**What you should do**: Please reproduce the part of the grant agreement starting at "NOW, THEREFORE, the" and ending at "dividend payment date.", word for word.

**Quoted text**:

##############################

Form of Performance Unit Grant Award Agreement
EX-10.1 2 sci-3312020x10qxex101.htm EXHIBIT 10.1 Exhibit
PERFORMANCE UNIT GRANT
This AGREEMENT (“Agreement”) is made as of February 19, 2020, by and between Service Corporation International, a Texas corporation (the “Company”), and (the “Employee”).
WHEREAS, the Compensation Committee (“Compensation Committee”) of the Board of Directors of the Company has determined that it is to the advantage and interest of the Company to grant to the Employee the performance units grant provided for herein in consideration of services provided by the Employee and to provide focus on the longer-term success of the Company.
NOW, THEREFORE, the Company and the Employee hereby agree as follows:
Grant of Award.
a.Pursuant to the Company’s Amended and Restated 2016 Equity Incentive Plan (“Plan”), the Employee is hereby granted as of January 1, 2020, a Performance Unit Grant Award (the “Award”), subject to the terms and conditions set forth below, with respect to performance units (“Units”).
b.Each Unit shall have a value equal to the value of one share of the Company’s common stock.
c.If a dividend is paid on the Company’s common stock during the Performance Cycle, the number of Units listed above shall be increased on the dividend payment date by (i) multiplying the per share dividend amount by the number of Units credited under this Agreement on the dividend payment date, and (ii) dividing that amount by the value of a share of the Company’s common stock on the dividend payment date.

##############################

**Recorded data**:

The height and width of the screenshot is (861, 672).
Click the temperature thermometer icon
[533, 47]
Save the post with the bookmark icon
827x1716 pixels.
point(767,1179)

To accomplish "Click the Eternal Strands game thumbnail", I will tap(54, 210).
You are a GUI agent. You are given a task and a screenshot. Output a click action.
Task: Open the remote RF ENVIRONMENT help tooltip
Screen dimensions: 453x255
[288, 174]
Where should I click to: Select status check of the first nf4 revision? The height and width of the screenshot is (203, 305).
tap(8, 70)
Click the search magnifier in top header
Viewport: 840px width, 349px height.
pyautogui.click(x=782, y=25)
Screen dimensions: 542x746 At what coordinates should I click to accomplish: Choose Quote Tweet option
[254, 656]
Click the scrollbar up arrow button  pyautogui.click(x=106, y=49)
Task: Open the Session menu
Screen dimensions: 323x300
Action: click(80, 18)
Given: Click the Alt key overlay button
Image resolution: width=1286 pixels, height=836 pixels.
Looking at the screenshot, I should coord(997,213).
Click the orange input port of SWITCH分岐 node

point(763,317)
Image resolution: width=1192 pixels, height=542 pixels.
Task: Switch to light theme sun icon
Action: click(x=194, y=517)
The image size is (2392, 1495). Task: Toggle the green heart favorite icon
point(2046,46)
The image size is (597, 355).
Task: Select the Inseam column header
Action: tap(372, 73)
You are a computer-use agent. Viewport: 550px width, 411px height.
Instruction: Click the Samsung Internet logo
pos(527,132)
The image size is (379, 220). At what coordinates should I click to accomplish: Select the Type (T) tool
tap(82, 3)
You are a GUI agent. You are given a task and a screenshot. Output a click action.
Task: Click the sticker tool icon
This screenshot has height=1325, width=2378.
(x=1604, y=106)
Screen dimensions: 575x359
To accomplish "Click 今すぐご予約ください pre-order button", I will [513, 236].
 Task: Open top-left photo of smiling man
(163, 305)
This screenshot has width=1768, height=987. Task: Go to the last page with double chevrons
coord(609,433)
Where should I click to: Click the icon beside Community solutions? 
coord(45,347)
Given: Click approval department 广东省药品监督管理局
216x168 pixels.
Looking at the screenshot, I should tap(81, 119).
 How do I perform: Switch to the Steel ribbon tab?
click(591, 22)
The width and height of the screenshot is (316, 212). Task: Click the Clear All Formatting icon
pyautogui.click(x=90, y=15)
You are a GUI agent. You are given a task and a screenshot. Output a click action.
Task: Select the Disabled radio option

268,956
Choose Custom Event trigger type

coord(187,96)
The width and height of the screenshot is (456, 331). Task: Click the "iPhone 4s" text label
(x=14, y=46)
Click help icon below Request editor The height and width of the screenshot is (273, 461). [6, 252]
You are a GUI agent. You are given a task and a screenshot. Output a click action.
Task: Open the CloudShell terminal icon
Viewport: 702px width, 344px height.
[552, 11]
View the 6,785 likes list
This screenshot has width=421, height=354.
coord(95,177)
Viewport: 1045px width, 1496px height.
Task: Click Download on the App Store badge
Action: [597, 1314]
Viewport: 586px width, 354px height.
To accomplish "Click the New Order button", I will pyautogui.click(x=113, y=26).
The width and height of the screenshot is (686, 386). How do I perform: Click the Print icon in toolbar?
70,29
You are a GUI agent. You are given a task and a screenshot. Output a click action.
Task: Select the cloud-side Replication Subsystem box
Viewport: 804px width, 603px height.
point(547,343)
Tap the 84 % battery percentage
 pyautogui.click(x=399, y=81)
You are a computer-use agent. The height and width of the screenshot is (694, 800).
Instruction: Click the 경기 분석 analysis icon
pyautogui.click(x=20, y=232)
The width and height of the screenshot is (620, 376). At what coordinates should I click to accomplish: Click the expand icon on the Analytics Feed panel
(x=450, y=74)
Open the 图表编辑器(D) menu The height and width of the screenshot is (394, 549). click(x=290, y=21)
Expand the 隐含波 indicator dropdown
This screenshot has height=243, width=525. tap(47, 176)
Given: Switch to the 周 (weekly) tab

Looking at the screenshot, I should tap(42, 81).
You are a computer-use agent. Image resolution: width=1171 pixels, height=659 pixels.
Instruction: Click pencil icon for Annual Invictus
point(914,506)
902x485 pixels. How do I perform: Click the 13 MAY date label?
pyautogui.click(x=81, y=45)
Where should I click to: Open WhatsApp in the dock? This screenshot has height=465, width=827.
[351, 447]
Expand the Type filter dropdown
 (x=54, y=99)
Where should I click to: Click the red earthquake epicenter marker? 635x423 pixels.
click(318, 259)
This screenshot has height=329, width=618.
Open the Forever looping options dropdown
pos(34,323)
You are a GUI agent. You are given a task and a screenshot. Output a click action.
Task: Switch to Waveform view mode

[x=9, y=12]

##############################

**Task result**:
NOW, THEREFORE, the Company and the Employee hereby agree as follows:
Grant of Award.
a.Pursuant to the Company’s Amended and Restated 2016 Equity Incentive Plan (“Plan”), the Employee is hereby granted as of January 1, 2020, a Performance Unit Grant Award (the “Award”), subject to the terms and conditions set forth below, with respect to performance units (“Units”).
b.Each Unit shall have a value equal to the value of one share of the Company’s common stock.
c.If a dividend is paid on the Company’s common stock during the Performance Cycle, the number of Units listed above shall be increased on the dividend payment date by (i) multiplying the per share dividend amount by the number of Units credited under this Agreement on the dividend payment date, and (ii) dividing that amount by the value of a share of the Company’s common stock on the dividend payment date.